Directions for this task:
When you reach the line that has "ایمیل (976, 1831)" in the material below, reproduce it and each line after it exactly, through the last one.

Exercise material:
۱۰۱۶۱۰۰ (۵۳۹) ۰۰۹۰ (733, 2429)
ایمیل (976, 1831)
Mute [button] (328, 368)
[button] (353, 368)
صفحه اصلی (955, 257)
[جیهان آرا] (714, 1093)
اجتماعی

Reply to the task:
ایمیل (976, 1831)
Mute [button] (328, 368)
[button] (353, 368)
صفحه اصلی (955, 257)
[جیهان آرا] (714, 1093)
اجتماعی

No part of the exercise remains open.